I finished two books today. The first was Playing the Enemy: Nelson Mandela and the Game That Made a Nation. This book, all about Nelson Mandela's efforts to charm white South Africans through the game of rugby, is a delightful history of the ten years preceding South Africa's emotional World Cup victory in 1995. To a large degree, the author engages in hagiography. (As if Mandela needed it!) And even dead-enders on both sides are shown in a favorable light. That's okay, I guess. Mandela's strength (and weakness?) has been that he, too, has always seen the best sides of people.

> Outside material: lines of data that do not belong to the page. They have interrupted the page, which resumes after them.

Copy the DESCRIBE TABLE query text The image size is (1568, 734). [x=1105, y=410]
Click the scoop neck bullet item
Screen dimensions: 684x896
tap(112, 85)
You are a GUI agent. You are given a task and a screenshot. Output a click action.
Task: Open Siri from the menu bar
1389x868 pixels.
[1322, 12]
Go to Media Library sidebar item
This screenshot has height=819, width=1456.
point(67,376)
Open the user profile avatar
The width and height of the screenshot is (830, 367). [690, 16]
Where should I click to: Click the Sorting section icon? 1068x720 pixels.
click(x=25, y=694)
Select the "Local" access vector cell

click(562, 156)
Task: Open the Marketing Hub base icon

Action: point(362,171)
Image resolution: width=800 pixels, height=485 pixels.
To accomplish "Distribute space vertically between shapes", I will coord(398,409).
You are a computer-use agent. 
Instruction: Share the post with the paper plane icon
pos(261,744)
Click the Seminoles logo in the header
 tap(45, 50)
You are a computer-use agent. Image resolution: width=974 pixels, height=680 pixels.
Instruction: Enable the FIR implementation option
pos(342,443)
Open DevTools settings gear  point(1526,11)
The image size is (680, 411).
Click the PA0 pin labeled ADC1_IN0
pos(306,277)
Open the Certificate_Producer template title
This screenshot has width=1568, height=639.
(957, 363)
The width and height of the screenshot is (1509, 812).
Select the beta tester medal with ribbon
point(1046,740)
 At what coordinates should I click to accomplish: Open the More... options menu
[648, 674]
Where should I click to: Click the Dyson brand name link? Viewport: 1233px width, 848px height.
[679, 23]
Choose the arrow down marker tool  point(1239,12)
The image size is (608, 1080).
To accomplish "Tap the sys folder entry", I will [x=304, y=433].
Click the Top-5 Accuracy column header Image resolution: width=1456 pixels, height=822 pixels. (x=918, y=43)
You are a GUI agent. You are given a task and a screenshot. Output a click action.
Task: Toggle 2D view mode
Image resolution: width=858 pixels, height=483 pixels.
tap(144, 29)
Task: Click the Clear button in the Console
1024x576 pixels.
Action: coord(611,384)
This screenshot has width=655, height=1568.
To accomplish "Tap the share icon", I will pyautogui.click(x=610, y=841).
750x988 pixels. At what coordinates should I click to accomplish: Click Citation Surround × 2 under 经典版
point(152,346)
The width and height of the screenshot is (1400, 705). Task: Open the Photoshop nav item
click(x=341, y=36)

I'm a little less willing to forgive this same quality in the other book I finished today -- Linda Robinson's Tell Me How This Ends: General David Petraeus and the Search for a Way Out of Iraq. This, too, is hagiography. ("It reads as if ghost-written by Petraeus," one friend complained.) That wasn't my complaint, though. Maybe Petraeus, like Mandela, is a man worth all the superlatives. But every U.S. officer in Robinson's narrative is shown in only the most positive light. Officers are invariably "tough" and "resourceful" and "bright" and "hard-working" and "intelligent." ("Surely there are a few s***bags left in the Army," I found myself asking halfway through.) So like one narrative of the Iraq War -- in which U.S. efforts went from "awesome" (in 2003) to "awesomer" (in 2005) to "awesomest" (in 2007) -- officers are only varying shades of ass-kicking in Robinson's account. This is frustrating. You really have to pick through the book to find the officers truly worth their weights in gold. (Doug Ollivant, currently a director on the National Security Council and once the chief of plans for the 1st Cavalry Division in Baghdad, is one such officer singled out for especial praise.)

Next up on the reading list? Baghdad at Sunrise: A Brigade Commander's War in Iraqand The Forever War. I think there will be a little more critical analysis in both books. You, meanwhile, should check out the excellent discussion between Bing West, Linda Robinson and Deb Amos at the Council on Foreign Relations. West is good -- and less hopeful about Iraq than Robinson.